• OBJECTIVES:
A) List the institutions that the review of Harris's Price of the Ticket names as places where Obama absorbed neoliberal corporate ideology.
B) Write the next paragraph of the review of Harris's Price of the Ticket, picking up after its final sentence.

• GIVEN PASSAGE:
• • • •

Those who remain most woefully uncompensated are precisely those Dr. Martin Luther King, Jr. refused to leave behind in his dedication to “a continuous struggle to pursue equality” (Harris, 192) that challenged “the ‘triple evils’ of racism, poverty, and militarism” (191).  Harris therefore finds that “the monument to Martin Luther King, Jr., on the National Mall – and the many comparisons of President Obama to the civil rights leader – disturbs memory [even as it]…makes great history” (190).

An Absent Ruling Class

Harris’s book is not without serious flaws. He is far too quick to accept the term “universalism” in the context of the Obama phenomenon, missing the fact that the militantly neoliberal Obama’s policies have been crafted above all to serve the (very predominantly white) wealthy Few. His narrative on Obama’s ascendency makes no reference to the Caucasian corporate, financial, and imperial establishment elements that seized on Obama as a perfect vehicle for carrying out their selfish and authoritarian agenda under the guise of progressive change and democratic hope in the wake of the long national Cheney-Bush nightmare.  Ruling class members and operatives provided the money, connections, celebrity, and media attention and approval without which Obama’s rise was unimaginable. They did so only after subjecting Obama to a thorough vetting in which they found him highly amenable to the task of serving their narrow, undemocratic interests. [7]  Assured of his deeply conservative, privilege-friendly, and “market”- (really corporate-) friendly essence, they found Obama’s technical Blackness, his brief stint as a “community organizer,” and his technically Muslim ethnic nomenclature nicely suited to the project of giving the American System a fake-democratic “brand makeover” at home and abroad.  The re-branding was urgently required following George Dubya Bush’s all too transparently plutocratic, racist, and imperialist performance, scarred by the club-footed invasion of Iraq and the Katrina atrocity among other clumsy blunders.[8]

Along the way, the U.S. power elite has derived no small degree of “divide-and-rule” satisfaction as a first technically Black presidency has fed identity-based fissures in majority working class America and fueled racial and related partisan deadlock. The “deep state” financial and corporate elite continues to pillage society and the commons behind the scenes of the big business-financed and highly racial identity-politicized major party “marionette theater” that passes for democratic politics in Washington and across the nation’s fifty state capitols.[9]

None of this essential top-down history is remotely present in Price of the Ticket. Also conspicuous in its absence from Harris’s volume is any serious discussion is the neoliberal corporate ideology that Obama soaked up from his Big Business,  academic, and foundation world  sponsors over years of immersion in elite, corporate-funded, corporation-serving, and predominantly white institutions like Columbia University, Harvard Law, the University of Chicago, the Hamilton Project, the Joyce Foundation, and a Democratic Party that has been moving far and ever further to the “market”- (corporate- and Wall Street-) friendly right since the 1970s.

• • • •

• SOURCE DATA:
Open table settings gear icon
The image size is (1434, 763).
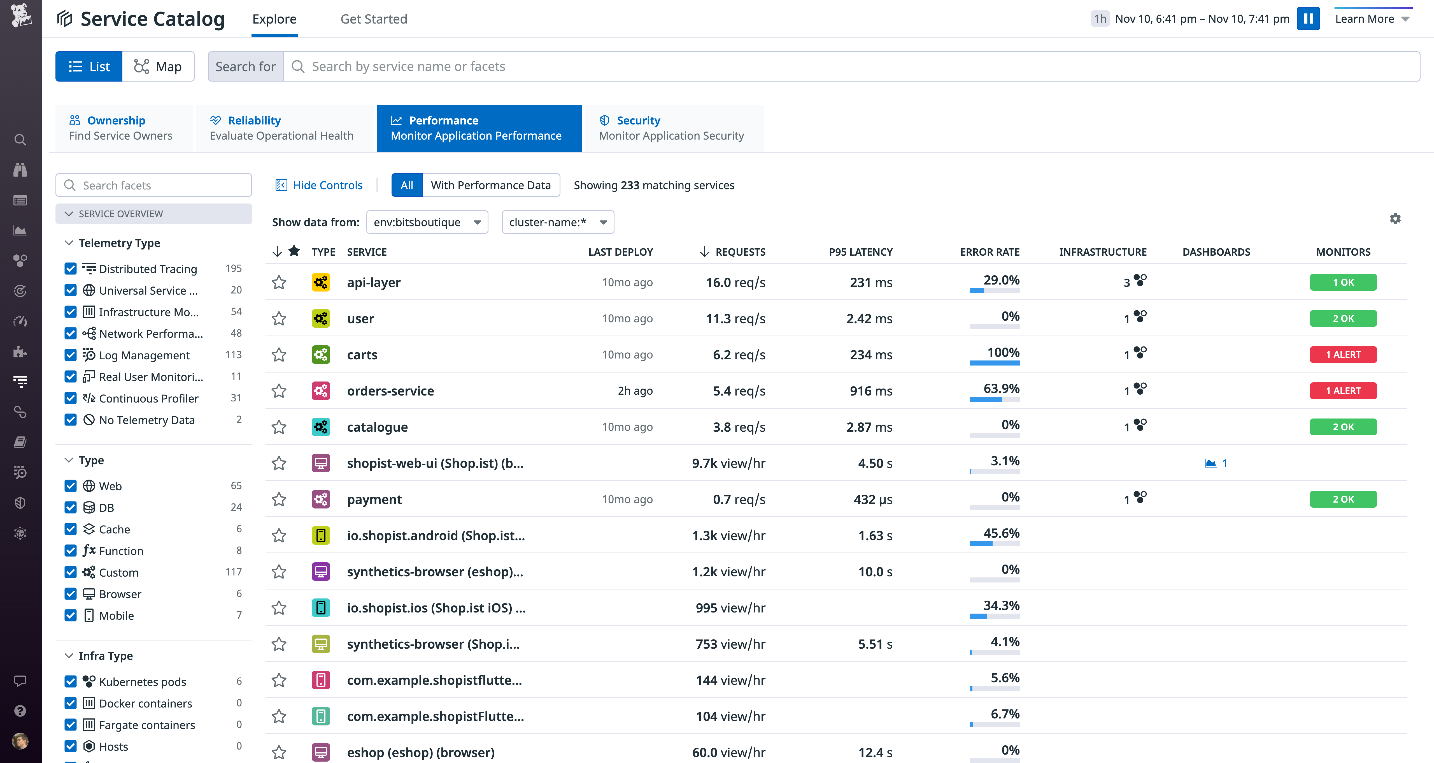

• • • •

• SET OF ANSWERS:
A) Columbia University, Harvard Law, the University of Chicago, the Hamilton Project, the Joyce Foundation, and the Democratic Party

B)
Two Additional Ticket Prices

Another big piece missing in Harris’s useful book is a different but related cost of the Obama presidency for the cause of racial equality. I am referring to the significant extent to which Obama’s ascendancy has reinforced the false majority white sentiment holding that racism no longer poses any serious barriers to Black advancement and equality in the U.S. today – and that the only remaining obstacles to Black progress are internal to Black communities, Black culture, and Black individuals. What greater symbol could our political culture grant to the white-pleasing myths of post-racialism and post-racism than the election (twice) of a “first Black president?” Obama’s presidency has all too predictably been a last nail in the coffin of many white Americans’ already well-withered willingness to acknowledge their country’s continuing, cumulative crimes of savage racial oppression.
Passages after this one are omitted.